So …
When I asked him the name of the person who had rung while I was out, my husband enunciated the sound aaaaaaaaaahhh at such length that I wondered whether he wanted his tonsils inspected. In reality he was trying to remember, and so used this non-lexical filler.
It can be very annoying when people repeatedly resort to space-fillers, always saying um, er, I mean, you know or like. Some of these are words of a sort and so can only loosely be described as non-lexical, but they may be used as if they were not words but prosodic markers (such as tone or stress). We unconsciously realise someone is finishing a sentence because the tone falls.

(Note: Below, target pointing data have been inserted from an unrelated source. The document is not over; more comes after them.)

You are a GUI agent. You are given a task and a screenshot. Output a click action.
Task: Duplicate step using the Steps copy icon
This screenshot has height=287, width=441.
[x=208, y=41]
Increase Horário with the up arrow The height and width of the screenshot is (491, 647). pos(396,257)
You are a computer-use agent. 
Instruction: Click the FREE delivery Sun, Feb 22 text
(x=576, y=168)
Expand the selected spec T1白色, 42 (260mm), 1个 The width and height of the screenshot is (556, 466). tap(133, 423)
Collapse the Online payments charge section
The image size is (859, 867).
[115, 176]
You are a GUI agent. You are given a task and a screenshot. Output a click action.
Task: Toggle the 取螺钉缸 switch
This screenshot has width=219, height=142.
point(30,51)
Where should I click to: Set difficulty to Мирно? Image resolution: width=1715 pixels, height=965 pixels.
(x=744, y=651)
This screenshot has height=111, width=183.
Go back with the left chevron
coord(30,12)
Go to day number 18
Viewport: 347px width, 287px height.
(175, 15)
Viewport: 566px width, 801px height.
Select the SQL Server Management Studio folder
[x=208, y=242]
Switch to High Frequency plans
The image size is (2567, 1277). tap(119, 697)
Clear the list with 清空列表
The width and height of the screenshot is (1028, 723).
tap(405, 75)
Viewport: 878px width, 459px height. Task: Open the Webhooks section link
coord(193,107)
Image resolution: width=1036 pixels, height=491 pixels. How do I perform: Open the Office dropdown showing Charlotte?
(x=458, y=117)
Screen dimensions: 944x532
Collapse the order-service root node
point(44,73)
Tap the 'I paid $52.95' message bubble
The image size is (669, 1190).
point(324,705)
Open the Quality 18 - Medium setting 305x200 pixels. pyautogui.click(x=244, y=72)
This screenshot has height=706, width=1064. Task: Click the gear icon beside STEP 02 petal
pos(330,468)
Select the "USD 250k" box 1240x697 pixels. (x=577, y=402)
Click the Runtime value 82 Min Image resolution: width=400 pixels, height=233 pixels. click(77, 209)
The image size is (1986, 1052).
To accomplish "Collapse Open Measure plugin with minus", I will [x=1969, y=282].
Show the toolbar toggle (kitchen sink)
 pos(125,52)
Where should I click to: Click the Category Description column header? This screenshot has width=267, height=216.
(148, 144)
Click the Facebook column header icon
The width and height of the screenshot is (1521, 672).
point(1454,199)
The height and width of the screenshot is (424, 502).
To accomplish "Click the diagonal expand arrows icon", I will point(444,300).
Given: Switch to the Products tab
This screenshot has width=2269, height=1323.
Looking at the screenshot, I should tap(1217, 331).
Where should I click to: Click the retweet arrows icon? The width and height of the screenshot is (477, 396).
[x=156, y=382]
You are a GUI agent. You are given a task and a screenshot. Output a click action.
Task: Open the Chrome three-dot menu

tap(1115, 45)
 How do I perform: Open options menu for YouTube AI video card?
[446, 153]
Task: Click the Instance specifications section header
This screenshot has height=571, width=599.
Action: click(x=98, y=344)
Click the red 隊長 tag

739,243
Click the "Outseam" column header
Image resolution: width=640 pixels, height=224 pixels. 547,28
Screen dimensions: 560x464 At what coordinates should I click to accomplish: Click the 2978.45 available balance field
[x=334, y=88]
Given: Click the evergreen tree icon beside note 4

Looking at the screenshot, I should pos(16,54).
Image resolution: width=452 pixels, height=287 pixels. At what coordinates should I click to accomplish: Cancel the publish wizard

That is why it is uncomfortable to hear Australians and the young finish statements with a rising tone, as if they were questions.
Anyway, we all use little markers to introduce responses to questions or the beginning of a new thought (or at least a new sentence). An example is well. What puzzles me at the moment is the increasing popularity of the introductory particle so.
We are familiar with so being to mark a challenge: ‘So, you want to marry my daughter.’ In that case it is stressed by being spoken more loudly. Historically, so (like well) has been used as an introductory particle — ‘So, let me see.’ Here too it is stressed, and often followed by a pause. So may also serve as a conjunction, and in childish speech so or then may be used repeatedly as conjunctions in a narrative. The reason that the word so sticks out at the very beginning of Samuel Foote’s famous nonsense-sentence is that it does not function as a conjunction: ‘So she went into the garden to cut a cabbage-leaf to make an apple-pie…’.